The Author and Librarian

Guest post written by author Daphne Benedis-Grab
Daphne Benedis-Grab is the award winning author of the middle grade novels I Know Your Secret, Clementine for Christmas and The Angel Tree, as well as the young adult book The Girl in the Wall. She earned her MFA from The New School and is the part time school librarian at PS32 in Brooklyn. She lives in New York City with her husband, two teens, and cat Tango. Please visit her at daphnebg.com. Her latest novel, I Know You’re Lying, is out now.


I began my first school librarian job in the thick of Covid.

Schools in New York City had recently re-opened with strict new guidelines, I was in my final semester of (suddenly online) graduate school for my library degree—meaning I needed a job— and a public prek-5th grade school in Brooklyn was seeking a librarian. On a chilly morning in October I donned a cloth mask that coordinated with my outfit, boarded a half-empty A train at 125th Street, and rode 40 minutes to what would quickly become a life-altering destiny.

Being a librarian has challenged, delighted and truly overjoyed me in all the ways, but one of the most satisfying is how it has helped me grow me as a writer. Here are three things I have learned that changed the way I wrote my latest middle grade thriller, I KNOW YOU’RE LYING:

One: We All Have Reasons for Our Actions

I have a kindergartener who will get up in the middle of storytime and fling a bin of books across the room. I have a fifth grade student who will only read books about the beach. I have a preK kiddo who needs to be hugging me throughout our class or she runs wildly around the library. These things can appear disruptive, quirky and above all, irrational, but they never are. My kindergartener is unable to express himself in language so he needs to find physical ways to show us what he is feeling and what he needs. My fifth grader lives for summers when she goes to her grandmother’s beach house in Maine and wants her pleasure reading to take her back to the ocean.
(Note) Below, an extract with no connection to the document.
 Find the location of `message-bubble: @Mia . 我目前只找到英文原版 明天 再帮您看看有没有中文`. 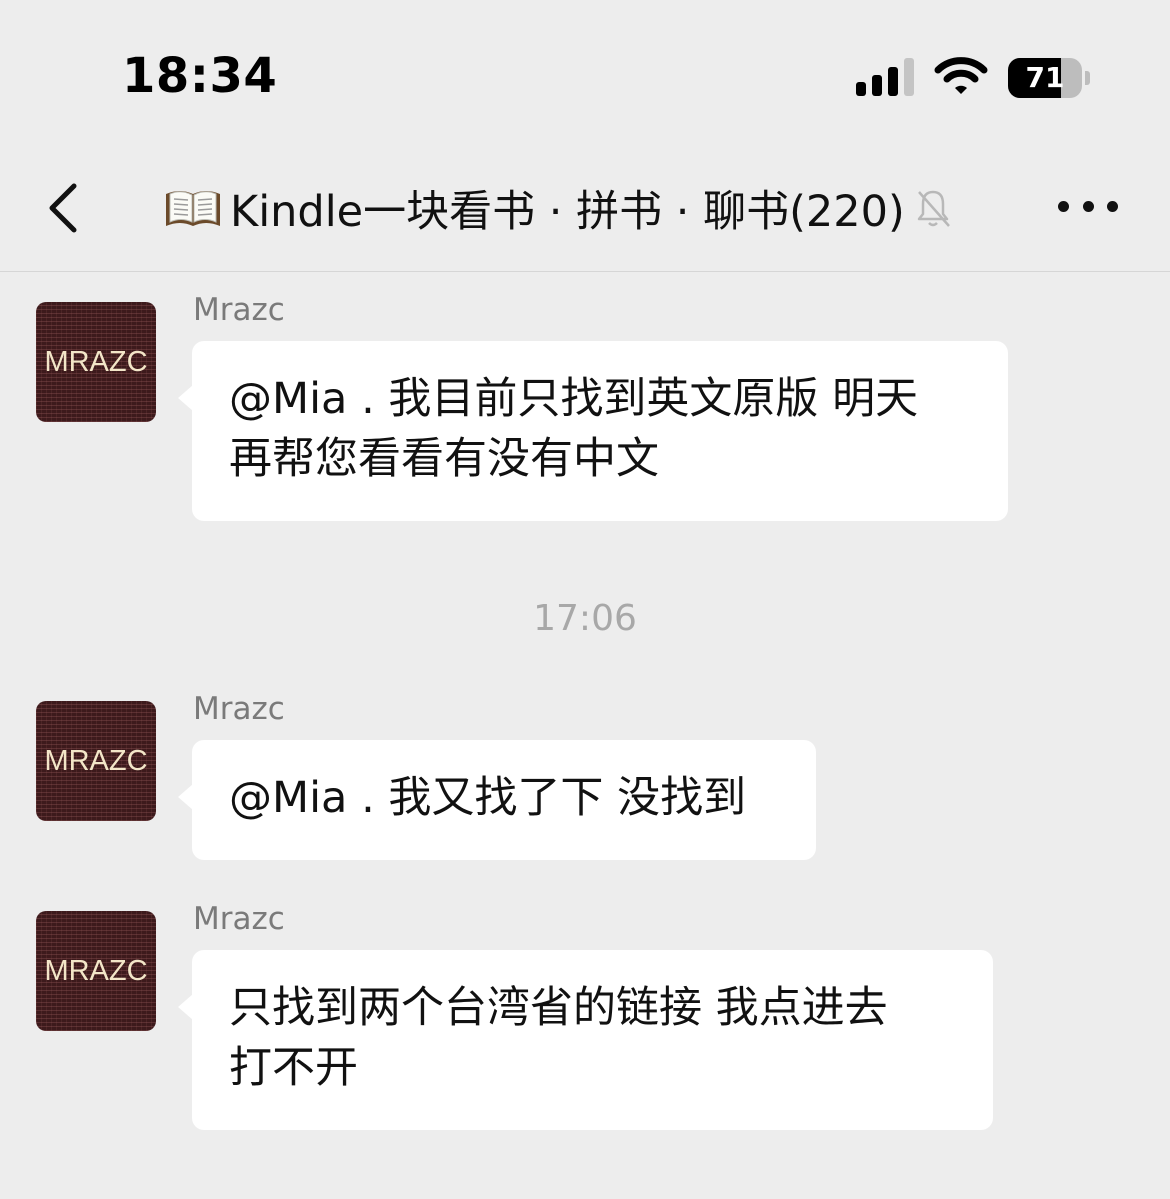

message-bubble: @Mia . 我目前只找到英文原版 明天 再帮您看看有没有中文 is located at coordinates (593, 431).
And my prek sweetie needs hugs because we all need hugs and she gets them by any means necessary J This is why the villain in my book has motive, things that happened to them, things they need deeply, things they believe can only be gotten by actions that end up hurting others. My villain, like my students, is not irrational or bad. Instead, they are a complex person with reasons for their actions that start to make sense when you get to know them.

Two: Every Minute Counts

I am a part-time librarian which means that not every grade gets class time in the library. So in the morning, at lunch, and sometimes at random moments in the day, a student will fly into the library begging to get a book. Obviously the answer is yes because getting books into the hands of kids is what I’m there for. But what impresses me every time is the intensity, the focus, even the ferocity with which this book search takes place. And that is because the clock is ticking. In thrillers you need that same intensity, that focus, that ferocity to find the culprit, and so IKNOW YOU’RE LYING is set in a single school day, with the clock ticking down to unthinkable consequences—kind of like searching for the perfect book before time runs out J.
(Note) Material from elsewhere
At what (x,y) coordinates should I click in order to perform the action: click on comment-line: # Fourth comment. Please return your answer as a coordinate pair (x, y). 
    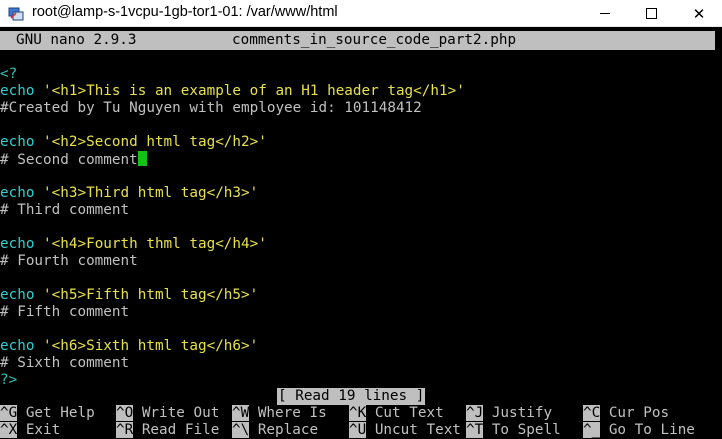
    Looking at the image, I should click on (69, 261).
Three: Every Day There Are Glorious Moments So Full of Beauty They Make Your Heart Explode

A kindergartener hugged me at the end of class and told me he loves me. My colleague was recently told he is a pre-k student’s best friend and was invited over for a playdate. I asked an author friend to sign a book for a fifth grader; when I gave it to the student she ran her fingers over the author’s signature, looked up at me with tears in her eyes, and asked, “He really signed it for me?” Every day there are things that frustrate me and things I struggle with, but at least once a day a kid shows love in a way so pure and precious my heart explodes. We all deserve moments that touch our hearts and let us know we are loved, and so I make sure to give them to my characters. A reader recently shared that LYING gave her “all the feels and made me cry in the good way” at the end. That is thanks to my students.

Bonus: We Should Have Fun

Kids are fun and it turns out I am more fun around them. I make up ridiculous songs that get them laughing, I lead us in silly dances, and just yesterday I insisted we all “swim” around the library like fish in preparation for our fish-themed read-aloud. Life can be serious, stressful, and scary—and it should also be fun. I try to make sure my characters have fun as the clock counts down and they solve their mysteries. And if you happen to read I KNOW YOU’RE LYING (and I hope you do!) may it be almost as fun as a swim around the library!